Ein Stück darf in keinem Konzert fehlen: „Asa Branca“, ein Klassiker der brasilianischen Musik von Luiz Gonzaga. Selbst in überwiegend instrumentalen Programmen lädt de los Santos ihr Publikum zum Mitsingen ein. So entsteht ein Moment kollektiver Nähe, der jedes Konzert verbindet. Adriana de los Santos möchte als Künstlerin in Erinnerung bleiben, die ihr Leben dem Akkordeon und der Musik Südbrasiliens gewidmet hat. Als Frau, die Tradition weiterträgt, ohne stehenzubleiben. Und als Inspiration für neue Generationen, besonders für Mädchen, die ihren musikalischen Weg noch vor sich haben.
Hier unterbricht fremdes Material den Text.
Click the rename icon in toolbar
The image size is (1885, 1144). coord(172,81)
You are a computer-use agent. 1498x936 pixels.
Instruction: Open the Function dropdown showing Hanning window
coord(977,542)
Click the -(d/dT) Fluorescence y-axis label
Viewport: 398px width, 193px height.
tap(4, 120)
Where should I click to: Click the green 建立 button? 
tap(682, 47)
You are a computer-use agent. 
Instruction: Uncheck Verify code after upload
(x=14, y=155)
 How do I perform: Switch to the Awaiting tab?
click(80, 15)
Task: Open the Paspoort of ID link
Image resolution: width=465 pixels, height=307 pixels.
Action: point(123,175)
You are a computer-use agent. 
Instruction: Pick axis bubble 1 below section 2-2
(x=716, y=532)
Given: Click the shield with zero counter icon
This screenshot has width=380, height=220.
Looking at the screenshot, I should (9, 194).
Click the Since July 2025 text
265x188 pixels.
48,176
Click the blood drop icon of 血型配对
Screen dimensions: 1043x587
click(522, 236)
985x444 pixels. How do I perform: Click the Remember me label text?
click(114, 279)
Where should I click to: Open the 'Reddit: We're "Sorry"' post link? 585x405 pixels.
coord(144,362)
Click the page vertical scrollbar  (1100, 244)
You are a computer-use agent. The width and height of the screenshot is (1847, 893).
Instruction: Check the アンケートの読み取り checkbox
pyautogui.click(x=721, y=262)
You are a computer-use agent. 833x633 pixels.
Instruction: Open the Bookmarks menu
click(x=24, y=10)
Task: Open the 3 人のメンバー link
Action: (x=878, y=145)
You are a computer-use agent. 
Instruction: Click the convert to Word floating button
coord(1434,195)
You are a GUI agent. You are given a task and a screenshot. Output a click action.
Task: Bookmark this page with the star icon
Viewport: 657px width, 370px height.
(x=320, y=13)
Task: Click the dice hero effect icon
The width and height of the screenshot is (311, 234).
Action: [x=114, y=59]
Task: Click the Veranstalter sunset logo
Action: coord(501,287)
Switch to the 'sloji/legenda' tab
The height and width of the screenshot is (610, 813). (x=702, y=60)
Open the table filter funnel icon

Die Bedeutung der Musik fasst sie so in Worte: „Wir spielen nicht nur Instrumente, wir berühren Menschen.“
Kuriositäten über Adriana de los Santos
Lieblingsessen:
Churrasco, das traditionelle südbrasilianische Grillfleisch. In Rio Grande do Sul ist Churrasco weit mehr als ein Essen: Es ist ein soziales Ritual, bei dem Familie und Freunde zusammenkommen, Fleisch langsam über offenem Feuer gegrillt wird und Gemeinschaft im Mittelpunkt steht.
Lieblingssport:
Spazierengehen. Für Adriana ist es eine einfache, aber essentielle Art, den Kopf frei zu bekommen, den Körper in Bewegung zu halten und neue Energie für die Musik zu sammeln.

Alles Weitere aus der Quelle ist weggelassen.